▸ GIVEN PASSAGE
######

First, it was the Conference Board, which at 97.6 slid from 103 the month before, badly missing expectations of a 102.9 print. Worse still, "hope" slid to its lowest in 3 months as "jobs plentiful" slid notably with fewer jobs and decreasing income.
Here is what the survey said:
“Consumer confidence declined in October, following September’s modest gain,” said Lynn Franco, Director of Economic Indicators at The Conference Board. “Consumers were less positive in their assessment of present-day conditions, in particular the job market, and were moderately less optimistic about the short-term outlook. Despite the decline, consumers still rate current conditions favorably, but they do not anticipate the economy strengthening much in the near-term.”
Consumers’ appraisal of current conditions was somewhat less positive in October. Those saying business conditions are “good” decreased from 28.1 percent to 26.5 percent, while those claiming business conditions are “bad” increased from 16.4 percent to 18.3 percent. Consumers were also less upbeat about the job market. Those stating jobs are “plentiful” decreased from 24.8 percent to 22.2 percent, while those claiming jobs are “hard to get” edged up to 25.8 percent from 24.9 percent.
Optimism also faded:
Consumers’ outlook for the labor market was slightly less optimistic. Those anticipating more jobs in the months ahead declined moderately from 14.9 percent to 14.5 percent, while those anticipating fewer jobs increased from 15.9 percent to 16.9 percent. The proportion of consumers expecting their incomes to increase declined from 18.7 percent to 18.0 percent, while the proportion expecting a decline increased from 9.9 percent to 10.7 percent.

######

▸ DATA
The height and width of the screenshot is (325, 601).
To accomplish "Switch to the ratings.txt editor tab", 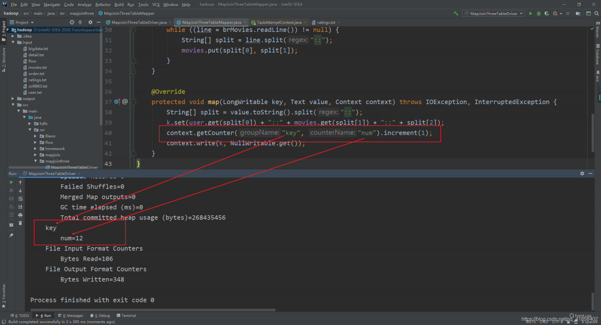I will [326, 22].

######

▸ TASKS TO PERFORM
a. Can you rewrite the paragraph of the consumer confidence excerpt that begins "Consumers’ appraisal of current conditions" as a short list that keeps its main figures?
b. Could you reproduce, word for word, the part of the consumer confidence excerpt that opens with the words containing "Consumers’ appraisal of" and closes with "from 24.9 percent."?

▸ EXPECTED OUTPUTS
a.
- Consumers viewed current conditions somewhat less positively in October.
- Saying business conditions are "good": down from 28.1% to 26.5%.
- Saying business conditions are "bad": up from 16.4% to 18.3%.
- Saying jobs are "plentiful": down from 24.8% to 22.2%.
- Saying jobs are "hard to get": up from 24.9% to 25.8%.

b.
Consumers’ appraisal of current conditions was somewhat less positive in October. Those saying business conditions are “good” decreased from 28.1 percent to 26.5 percent, while those claiming business conditions are “bad” increased from 16.4 percent to 18.3 percent. Consumers were also less upbeat about the job market. Those stating jobs are “plentiful” decreased from 24.8 percent to 22.2 percent, while those claiming jobs are “hard to get” edged up to 25.8 percent from 24.9 percent.